記事:

しげぼうの言いたい放題


・護憲派も改憲派も憲法というものに正面から向き合っていない。(2018年05月03日)

現在、国会は毎日のように、官僚の不祥事のニュースに溢れかえっている。 森友、加計学園問題も真相究明に程遠く、 更には、自衛隊の日報問題、一部官僚のセクハラ問題と数えきれないほどの問題が発覚している。
流石にここへ来て、安倍内閣の支持率も下落傾向にあるが、それでも自民一強、与党圧倒的多数が依然として続いている。
政策的な問題や国家の根幹に関わる問題が置き去りにされつつある今日この頃。本日は、憲法記念日ということもあり、 憲法の問題を語りたい。

1.安倍晋三による憲法形骸化
まず、これまでの安倍内閣の憲法に関する姿勢を振り返ってみる。

練習問題:
a) 次の(i)〜(iii)が記事の内容と一致するか、それぞれ「はい」か「いいえ」で判定し、判断の根拠となる記事の文言をそのまま引用せよ。(i) 安倍内閣の支持率は下落傾向にある。(ii) 森友、加計学園問題は真相が究明された。(iii) 与党は圧倒的多数を失った。
b) 記事では、本日は何の日であると述べているか。
c) 記事のうち、「しげぼうの言いたい放題」から「り、 憲法の問題を語りたい。」までの範囲をそのまま書き写せ。

データブロック:
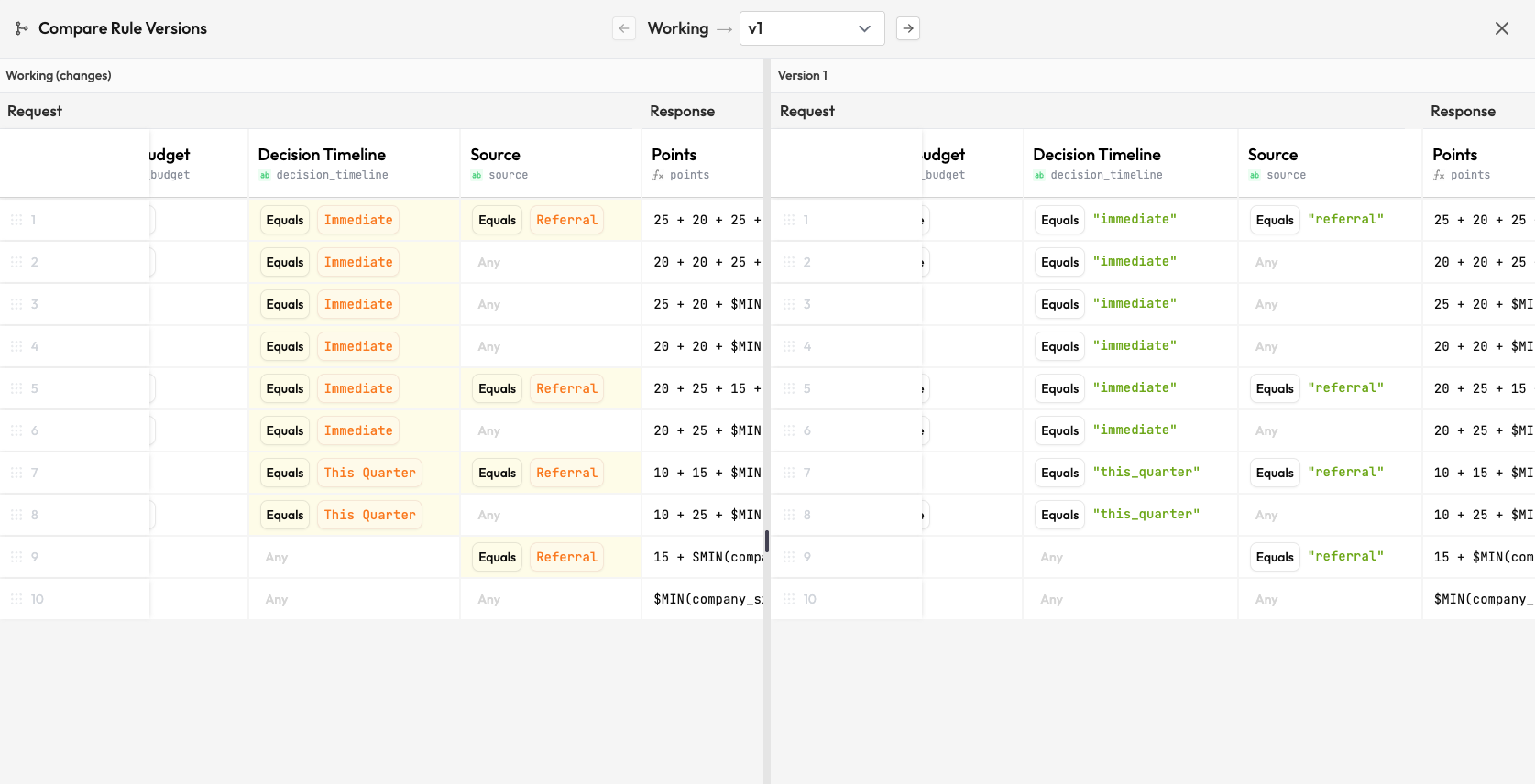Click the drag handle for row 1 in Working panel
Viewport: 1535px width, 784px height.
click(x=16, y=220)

各問の解答:
a)
(i) はい:「安倍内閣の支持率も下落傾向にある」
(ii) いいえ:「真相究明に程遠く」
(iii) いいえ:「与党圧倒的多数が依然として続いている」

b) 憲法記念日。

c)
しげぼうの言いたい放題


・護憲派も改憲派も憲法というものに正面から向き合っていない。(2018年05月03日)

現在、国会は毎日のように、官僚の不祥事のニュースに溢れかえっている。 森友、加計学園問題も真相究明に程遠く、 更には、自衛隊の日報問題、一部官僚のセクハラ問題と数えきれないほどの問題が発覚している。
流石にここへ来て、安倍内閣の支持率も下落傾向にあるが、それでも自民一強、与党圧倒的多数が依然として続いている。
政策的な問題や国家の根幹に関わる問題が置き去りにされつつある今日この頃。本日は、憲法記念日ということもあり、 憲法の問題を語りたい。